The jury's comment for the 2021 "Beethoven in His Time" competition: "They tackle the most difficult challenges with breathtaking ease. Standard categories such as technical ability, stylistic understanding, phrasing, and expression – all at the highest level. But above all, it was their virtuoso creativity that impressed the jury. Their exuberant joy of experimentation develops a seductive pull and entices even the music to dream. If one is forced to limit oneself to just one point, it is their ability to make every single bar exciting, thrilling, and unexpected for the listener."

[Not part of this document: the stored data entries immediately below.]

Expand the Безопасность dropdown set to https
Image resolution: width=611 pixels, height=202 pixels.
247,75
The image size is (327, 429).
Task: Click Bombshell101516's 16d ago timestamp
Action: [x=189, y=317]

Gilad Katznelson on the fortepiano, with his inspiration from studies in Basel and Frankfurt, among other places, and from old recordings from the childhood of the tape recorder, contributes particularly to the ensemble's free sense of tempo and plasticity. His natural feeling for the nature of the fortepiano invites his fellow players and the audience to dream, far from the hectic present of everyday life.
Violinist Luiza Labouriau is characterized by beauty of sound, freedom of interplay, and imagination in expression. With her high energy, unusual emotional depth, and unique stage presence, she continually strives to reinvent the boundaries of music and convey musical narratives and feelings in a fresh way.
Virtuoso cellist Martin Knörzer connects the trio's players with his unique sense of musical communication, interplay, and balance within the ensemble. Through many years as a chamber musician, Martin has developed a special sensitivity for harmonic contexts and the rhetorical and linguistic dimensions of music. Martin Knörzer also regularly performs on modern and historical keyboard instruments.